"Data migration for Drupal 7," Ken Rickard: Twin Cities Drupal Camp 2011

At Drupal Camp Twin Cities 2011, I attended the session “Data Migration for Drupal 7,” by Ken Rickard of palantir.net. Ken is a core contributor, a co-author of the book Drupal 7 Module Development. He has worked on a number of important migration efforts, and is known as the migration expert at Palantir. This included some complicated migrations for ForeignAffairs.com and Grinnell College.

Here is the session description:

We’ll take an in-depth, technical look at the challenges of migrating external data into Drupal. Working from a live example, we'll use Drupal 7’s Migrate module to pull data into a Drupal site.

Here are my notes:


Everybody has to do a migration at some point or another. They can be painful, but within a crisis always lies an opportunity.

Cyrve.com is a nice busines focused entirely around migrations from one system to another.

Planning a migration? Some managers think that they can just state what the business logic of what goes where, it goes into a mysterious black box and out pops a new web site! Black boxes are pretty scary.

Tools

We use tools instead of a mysterious black box. These tools can include:

  • Custom scripts: these can be difficult, because Drupal data storage is not script friendly. APIs are better.
  • Custom Drupal modules
  • Feeds: The Feed module can be used to import export feeds from WordPress, for example.
  • ImportAPI
  • Migrate: This is the best option

Source data

First, you need to understand your source data. Make sure to consider the following:

  1. Analyze your data source
  2. Structure your Drupal objects
  3. Document in plain English

It’s very important to make sure to document in plain language, so the project sponsors can clearly understand what you are doing. Also, write out your rules for how you will process the data, which data you will skip, etc. For example, for documentation, you might provide a table with Drupal fields, Source field names and notes.

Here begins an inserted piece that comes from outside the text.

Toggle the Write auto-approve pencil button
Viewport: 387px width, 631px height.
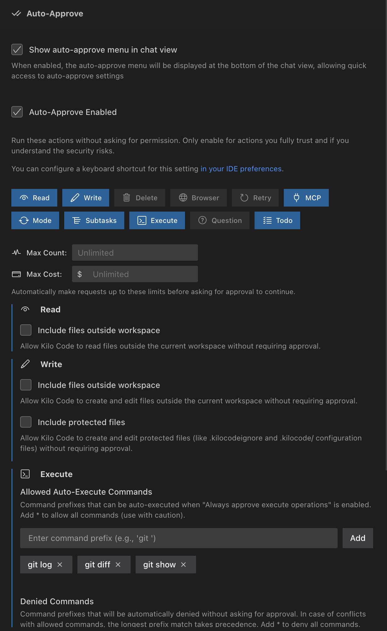[x=86, y=198]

If you are doing anything over 1000 records, for sure you need to do this documentation. For 100 nodes, you can do it by hand. Over 500, for sure script it.

Hierarchy of pain

From least painful to most painful:

  • MySQL/pgSQL data
  • SQL data
  • XML data
  • HTML: the content that actually gets put out by the browser
  • A bunch of old Word documents

“Oh dear lord HTML to Drupal migrations are painful.” Bad Word HTML is particularly prone to errors.

Try to encourage clients to move their content into less painful formats.

Are you doing a fire and forget migration, where you will be importing content once and never doing it again? Or is this an ongoing process?

Helpful tools

  • DBTNG (Database: The Next Generation)
  • SimpleXML
  • QueryPath: essentially jQuery for PHP
  • Migrate

If you are migrating XML, make sure that it parses correctly before you start working. No validation errors allowed!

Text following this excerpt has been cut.